◆ Directive: Echo the records from the line with "Screen dimensions: 570x272" up to and including the line with "pyautogui.click(x=103, y=59)". Leave the pictures out of your answer.

━━━━━ Information given

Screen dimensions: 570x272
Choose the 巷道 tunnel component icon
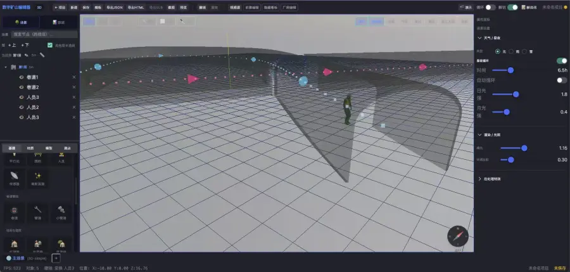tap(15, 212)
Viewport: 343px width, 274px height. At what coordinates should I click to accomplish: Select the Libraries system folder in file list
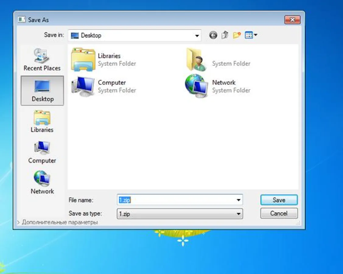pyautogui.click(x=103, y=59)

━━━━━━━━━━
━━━━━ Information given

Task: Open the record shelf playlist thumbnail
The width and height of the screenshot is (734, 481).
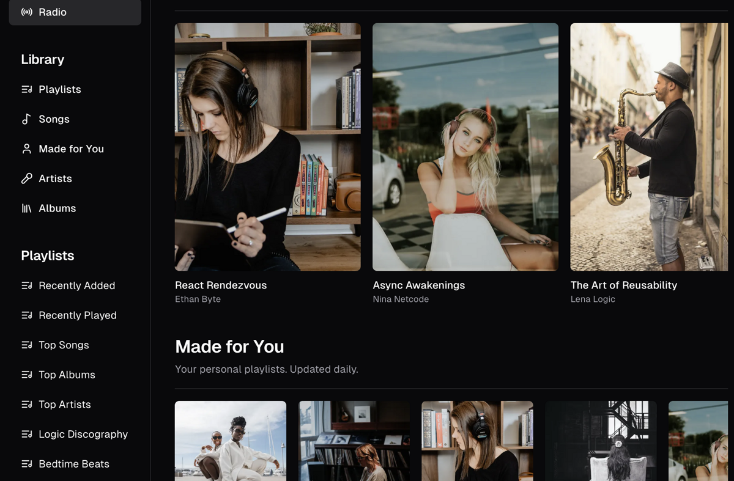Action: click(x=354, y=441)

━━━━━━━━━━
━━━━━ Information given

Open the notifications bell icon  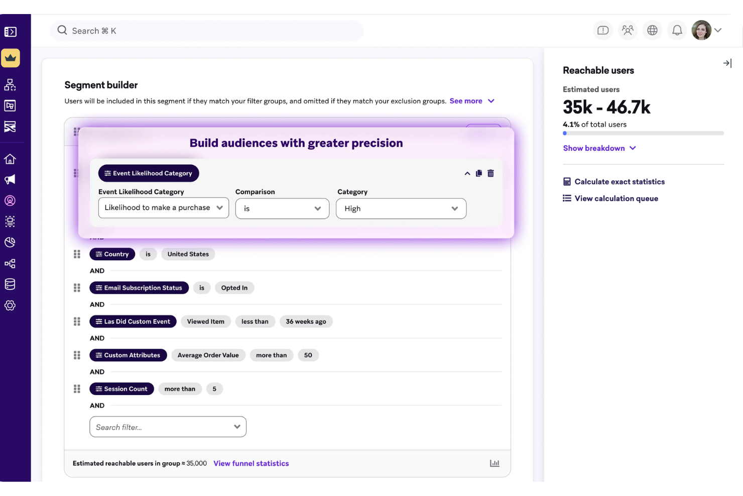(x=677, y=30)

━━━━━━━━━━

◆ Task solution:
Screen dimensions: 570x272
Choose the 巷道 tunnel component icon
tap(15, 212)
Viewport: 343px width, 274px height. At what coordinates should I click to accomplish: Select the Libraries system folder in file list
pyautogui.click(x=103, y=59)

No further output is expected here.